「そして、この白麗……この女の子はね、僕らの恩人というか……この世界で、"散華”と呼ばれる三人の中の一人だ」


「"散華”……?」


散る、華……?


「その三人はこの世界に来て生活してなお、命の何故か尽きず、年も取らず、普通の人間が持たない力を持っているんだ。彼らは生きてきた功だと言うけど、まぁ、あちらの世界から来る人間達は、何かしらの力を持っているみたいだからね。それでも、まぁ、普通に生きて、普通に命を終えた人間が多い。

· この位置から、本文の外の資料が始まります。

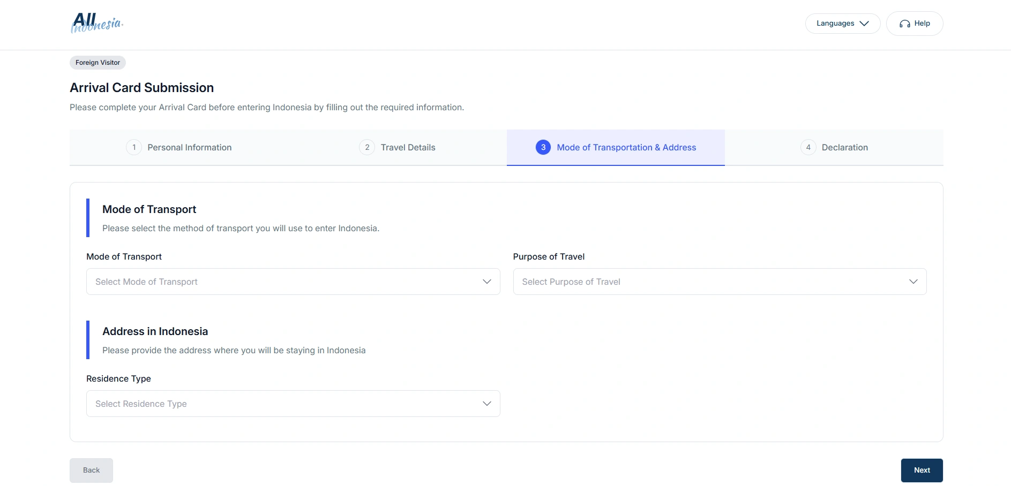Click the blue step 3 number circle
The height and width of the screenshot is (486, 1011).
click(x=543, y=147)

例えば、先々帝の母親の高理美は黎祥の祖父、業波帝に愛されて、命を終えただろう?」


「……ちょっと、待って?」


目の前に広げられた歴史書を眺めながら、翠蓮は思考を張り巡らせた。


「つまり……異世界からのお客様で、死ねずに不老不死になっている人たちがいるってこと?」


「そう」


「その人達は今の所、全部で三人いて……それが、"散華”」


「うんうん」


「白麗は彩苑の時に眠りについて……目覚めてないけど、生きている。そして、先々帝のお母様……つまり、黎祥のお祖母様もまた、異世界からのお客様で……」


「そうだね。因みに、翠蓮のお祖母様でもある」


「それで……」


「あと言うのなら、えっと……彩陽帝は分かるかい?」


ゆっくりと整理しながら、頷く。


彩陽帝といえば、後宮の大掛かりな建て直しを行った人だ。